Records to process ->
********
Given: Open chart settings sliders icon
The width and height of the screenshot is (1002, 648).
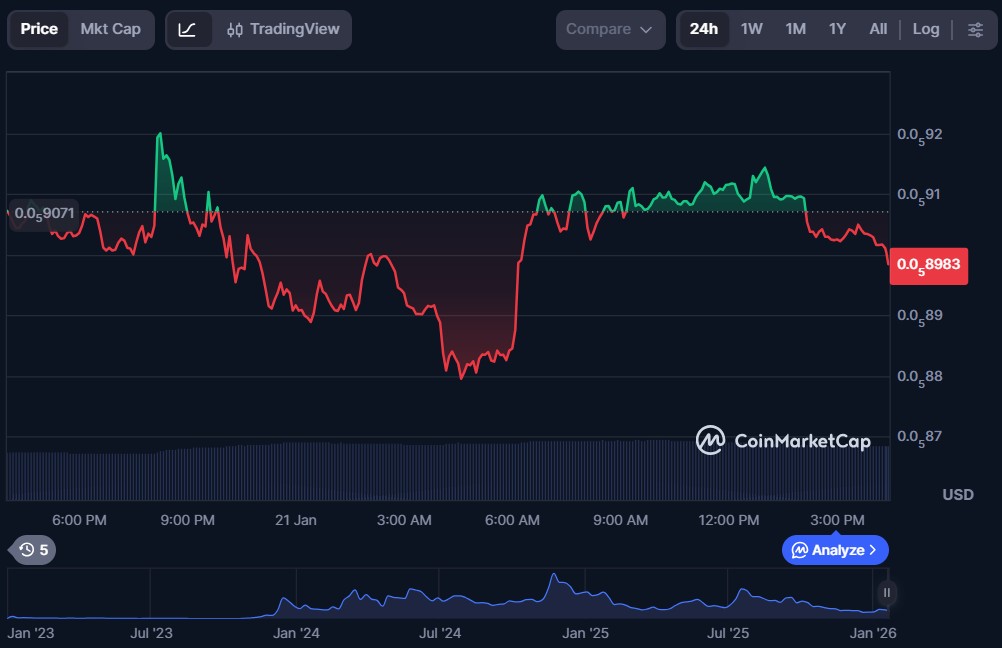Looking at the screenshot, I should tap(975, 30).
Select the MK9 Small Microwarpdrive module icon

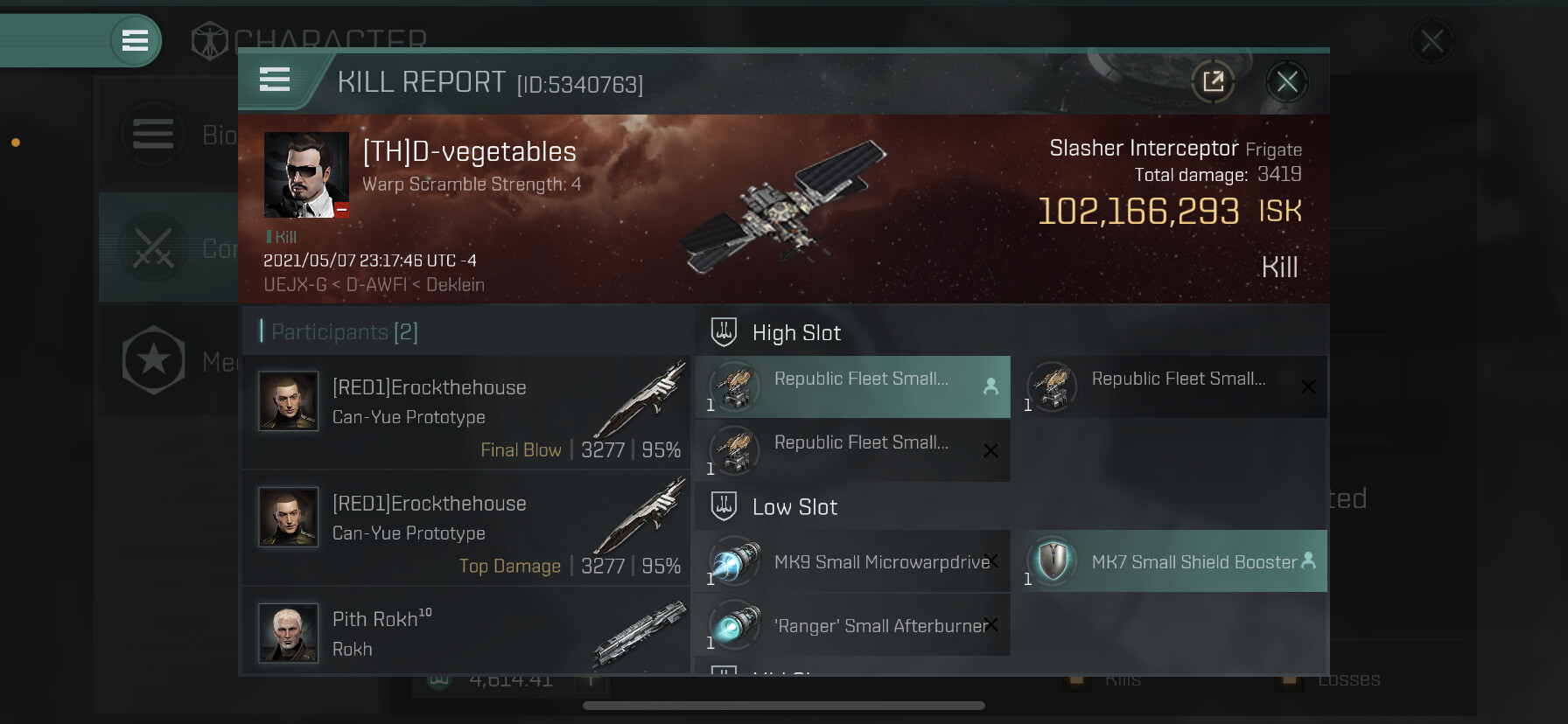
********
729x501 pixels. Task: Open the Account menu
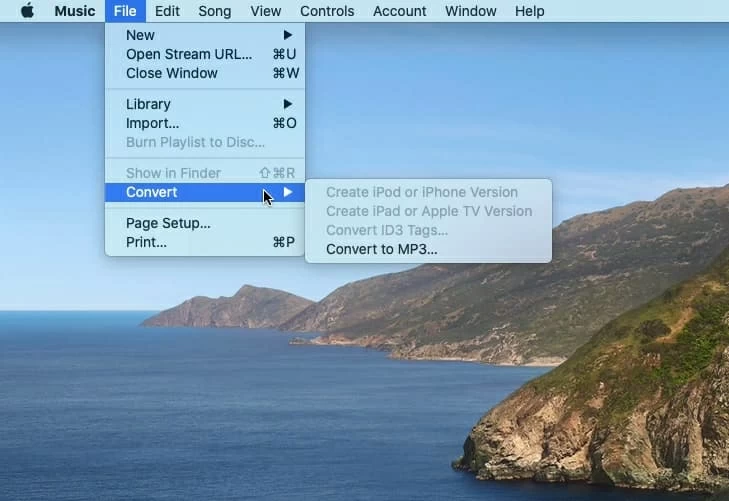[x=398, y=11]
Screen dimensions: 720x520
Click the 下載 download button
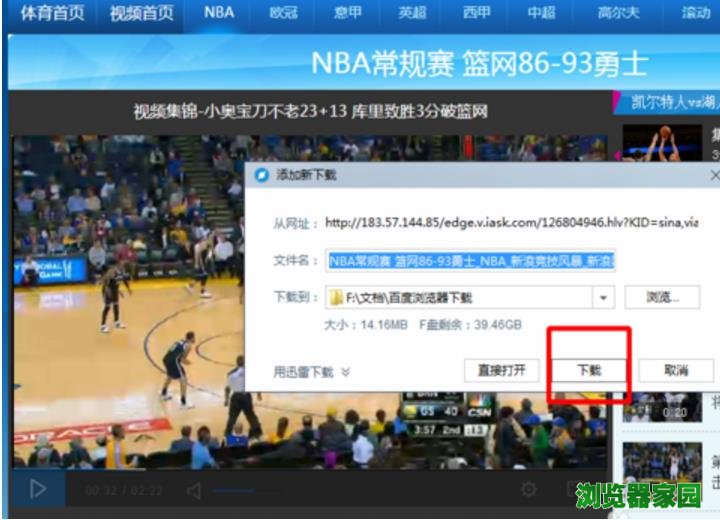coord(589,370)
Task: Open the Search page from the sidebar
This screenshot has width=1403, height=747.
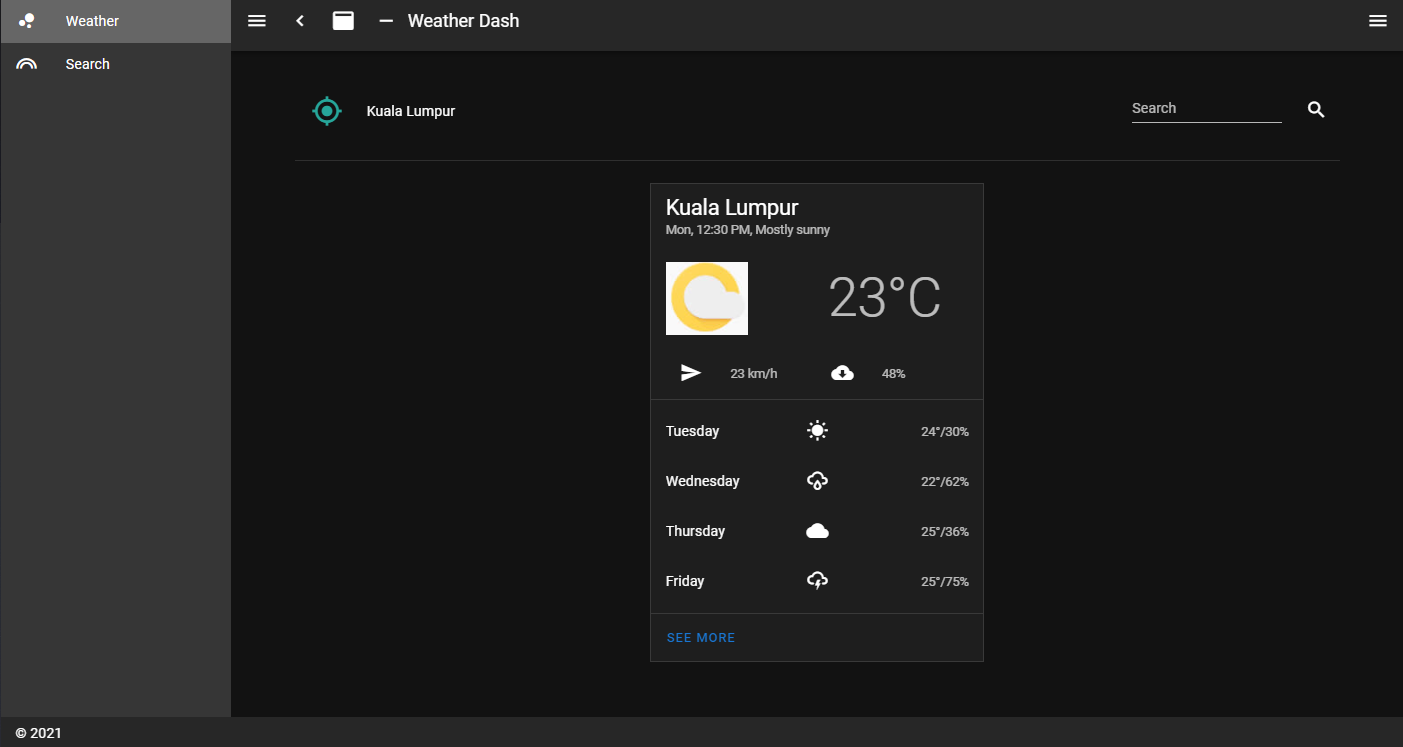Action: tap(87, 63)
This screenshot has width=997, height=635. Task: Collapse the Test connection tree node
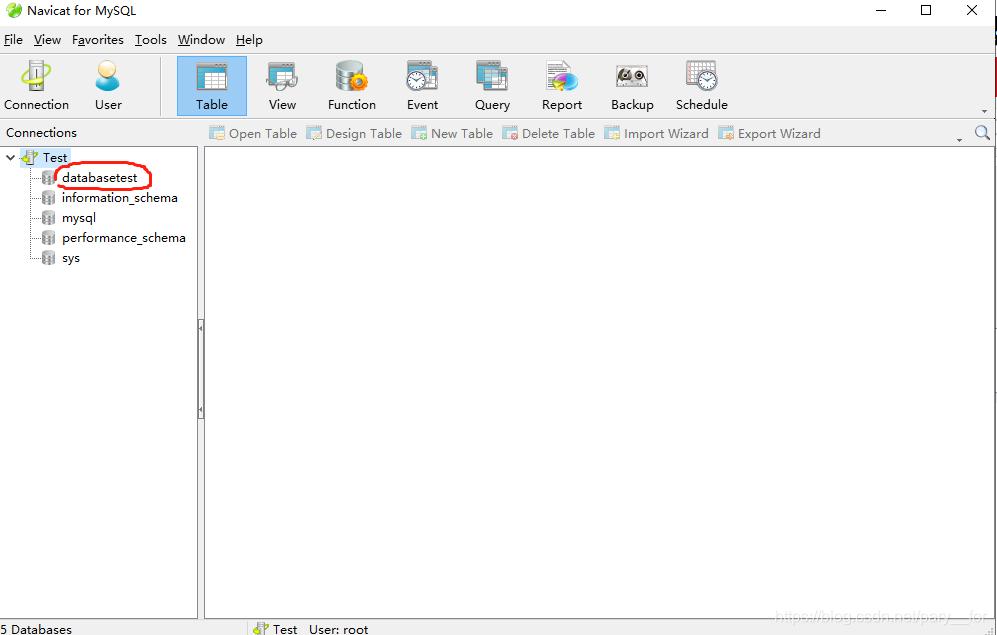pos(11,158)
********
Instructions for the task ->
Return each line among the entries that holds the word "icon".

Reply ->
Given: Open chart settings sliders icon
Select the MK9 Small Microwarpdrive module icon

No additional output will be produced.